Conformational analysis by NMR spectroscopy and restrained molecular dynamics (MD) of the O-glycosylated cyclic hexapeptide cyclo(D-Pro1-Phe2-Ala3-Ser[O-2-deoxy-D-lactopyranosyl-alpha-(1-3)]-Phe5-Phe6) (1) and the cyclic hexapeptide precursor cyclo(D-Pro1-Phe2-Ala3-Ser4-Phe5-Phe6) (II) is described. For II, an X-ray structure was obtained and compared with the structure in solution. For both compounds, the distance constraints derived from 2D NMR measurements could not be completely satisfied by a single conformation, but distance violations occurred only in the Phe5 region of the peptide.
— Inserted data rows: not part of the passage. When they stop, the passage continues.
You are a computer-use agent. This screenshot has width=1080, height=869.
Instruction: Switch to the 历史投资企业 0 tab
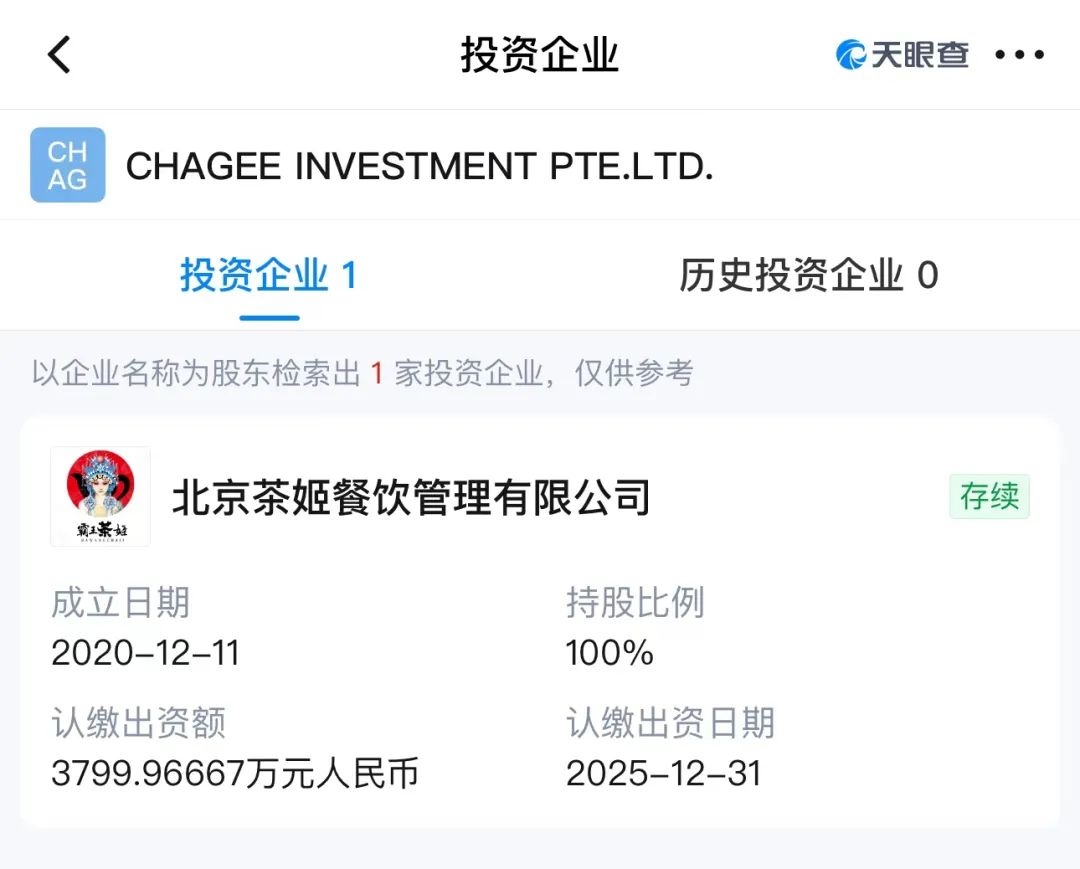coord(808,275)
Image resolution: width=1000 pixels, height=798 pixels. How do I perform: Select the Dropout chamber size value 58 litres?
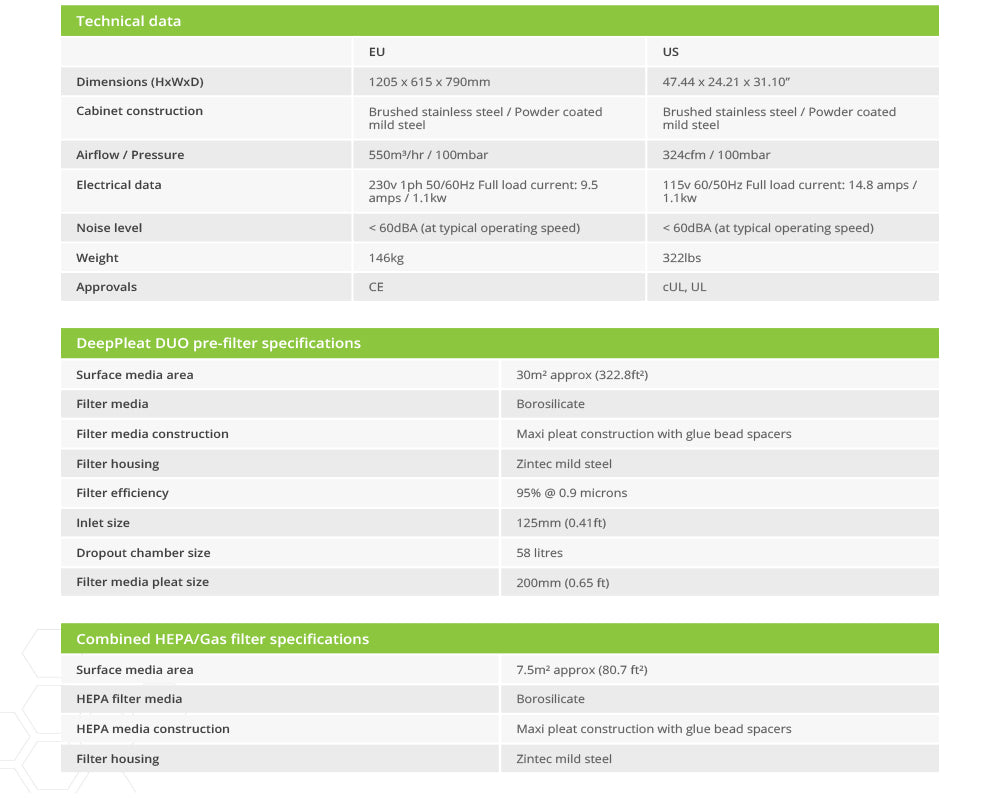click(x=539, y=553)
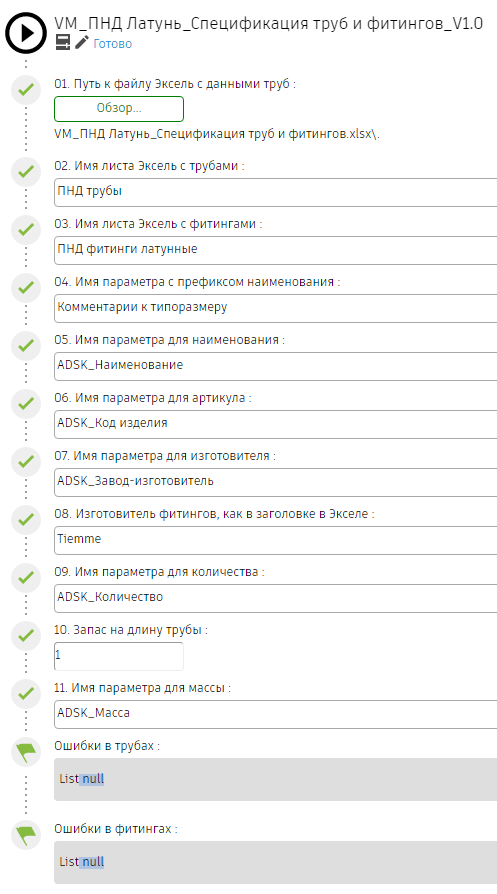
Task: Click the ADSK_Масса parameter field
Action: click(x=276, y=714)
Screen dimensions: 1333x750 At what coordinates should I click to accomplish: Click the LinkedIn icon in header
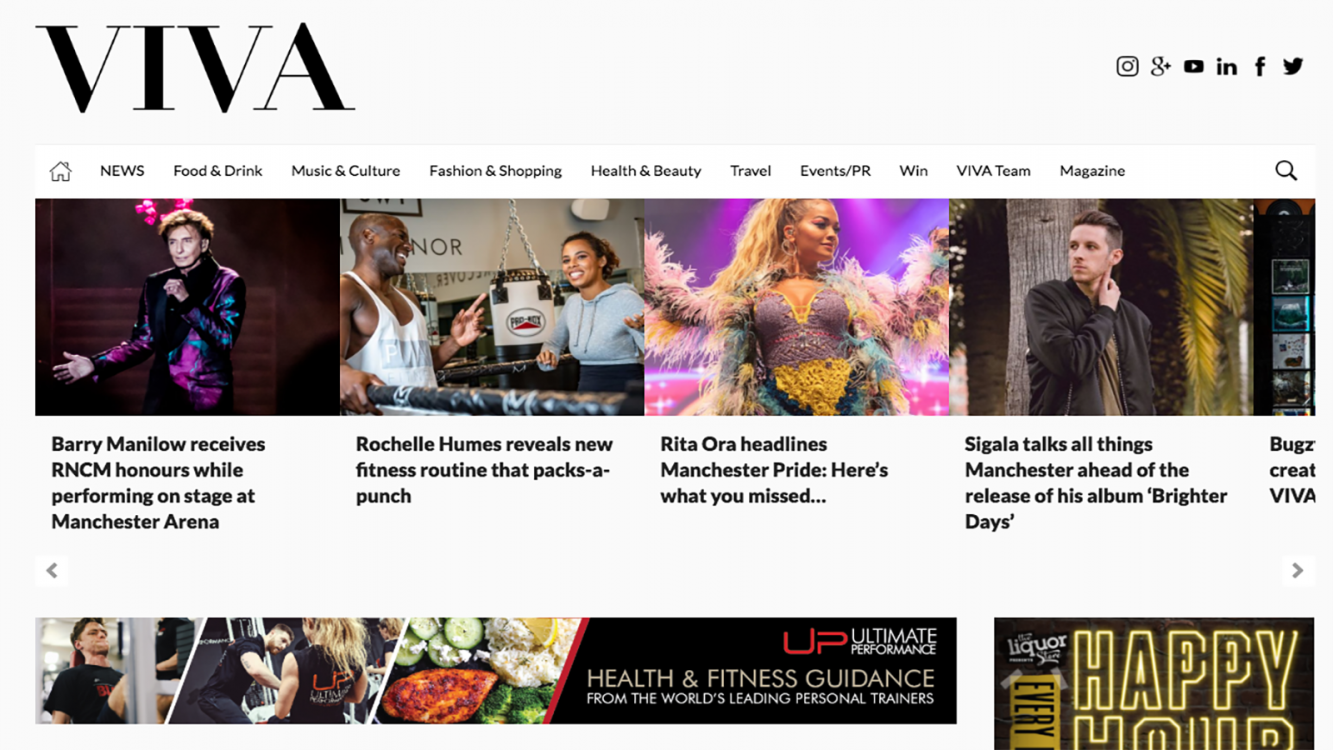(x=1227, y=66)
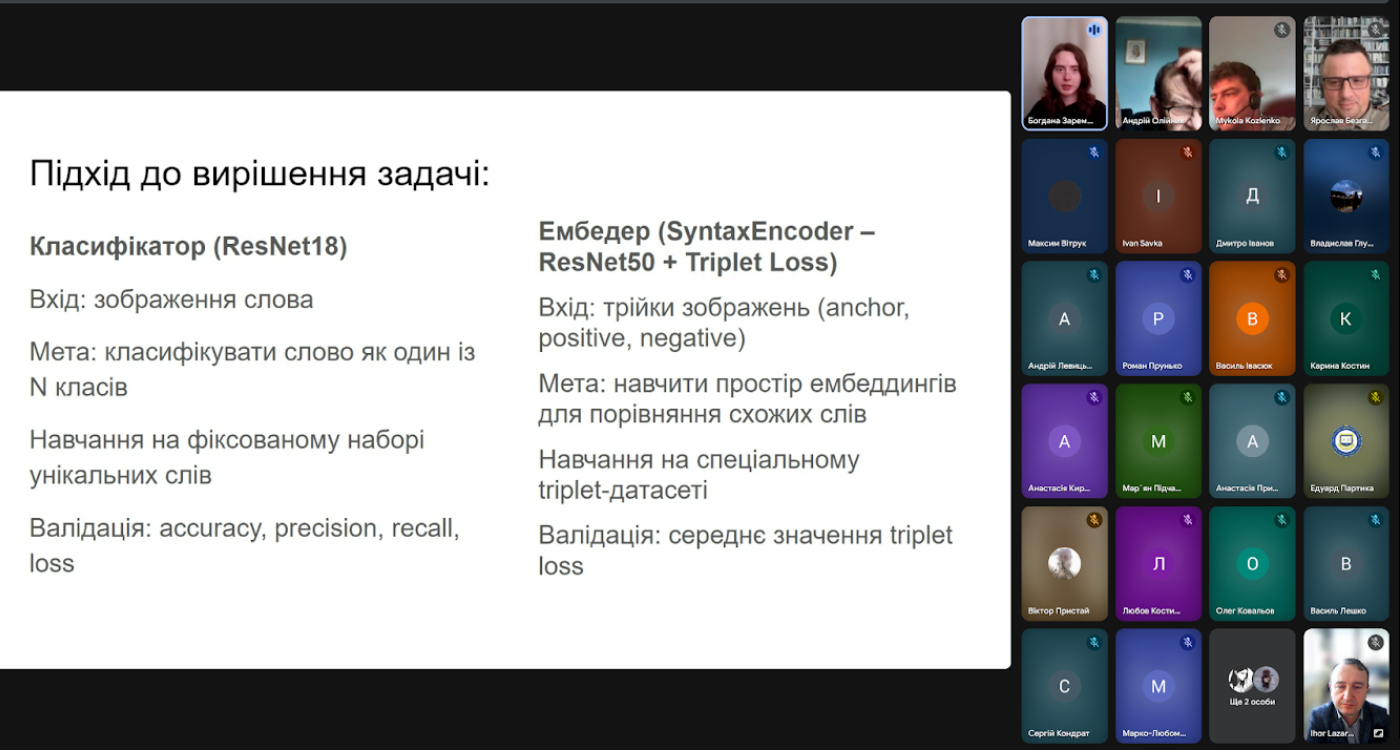Click the slide heading "Підхід до вирішення задачі"
The height and width of the screenshot is (750, 1400).
tap(259, 174)
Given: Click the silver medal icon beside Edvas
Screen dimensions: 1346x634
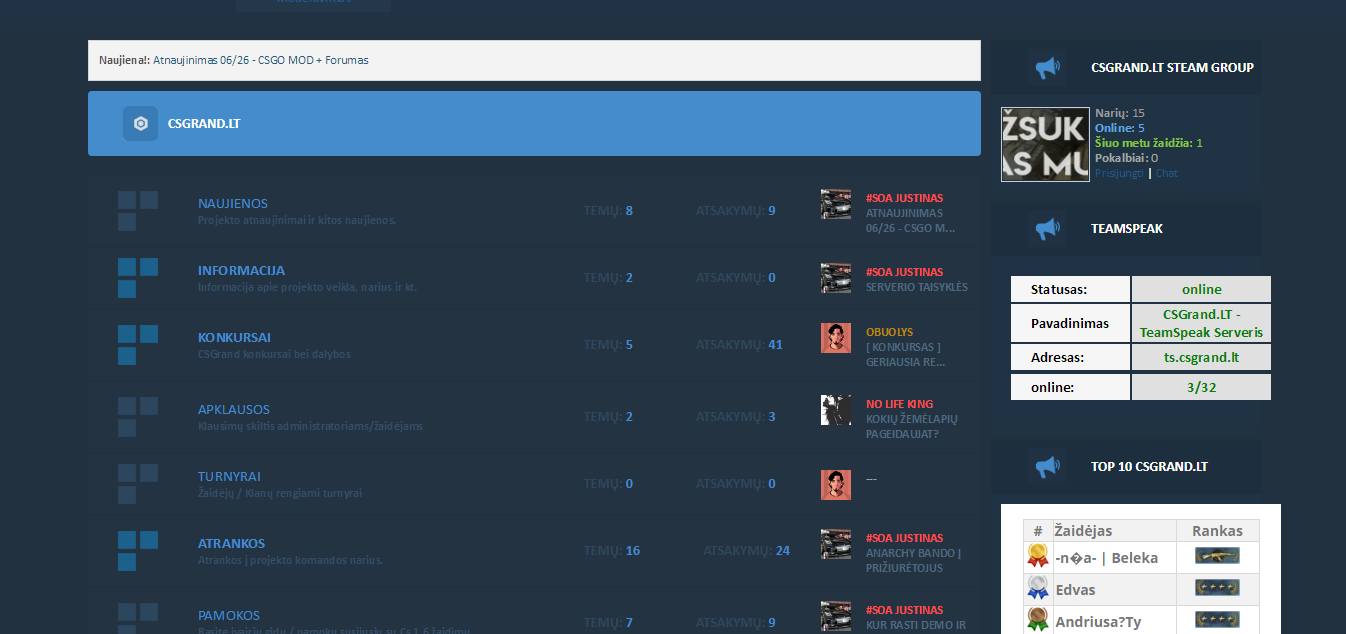Looking at the screenshot, I should pyautogui.click(x=1038, y=589).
The specific pattern of NOE-derived distances in this part of the molecule suggested an equilibrium between two conformers containing beta-I- and beta-II-type turns, respectively, with Phe5 at i + 2. MD simulations with time-dependent distance constraints support the assumption of a beta-I/beta-II flip in I and II. The conformations were refined using restrained MD simulations in vacuo, in water, and in DMSO. To study the exoanomeric effect of beta(1-4)- and alpha-glycosidic linkages on conformation, new force field parameters derived from literature data were incorporated, leading to greater flexibility and significantly populated alternate conformers around the beta(1-4)-glycosidic bond, in agreement with literature data. The alpha-glycosidic linkage connecting the disaccharide moiety to the peptide prefers only one conformation. Both I and II have similar backbone conformations and hydrogen-bonding patterns. Therefore, the O-glycosylation does not affect the conformation or the overall shape of the peptide backbone or side chains.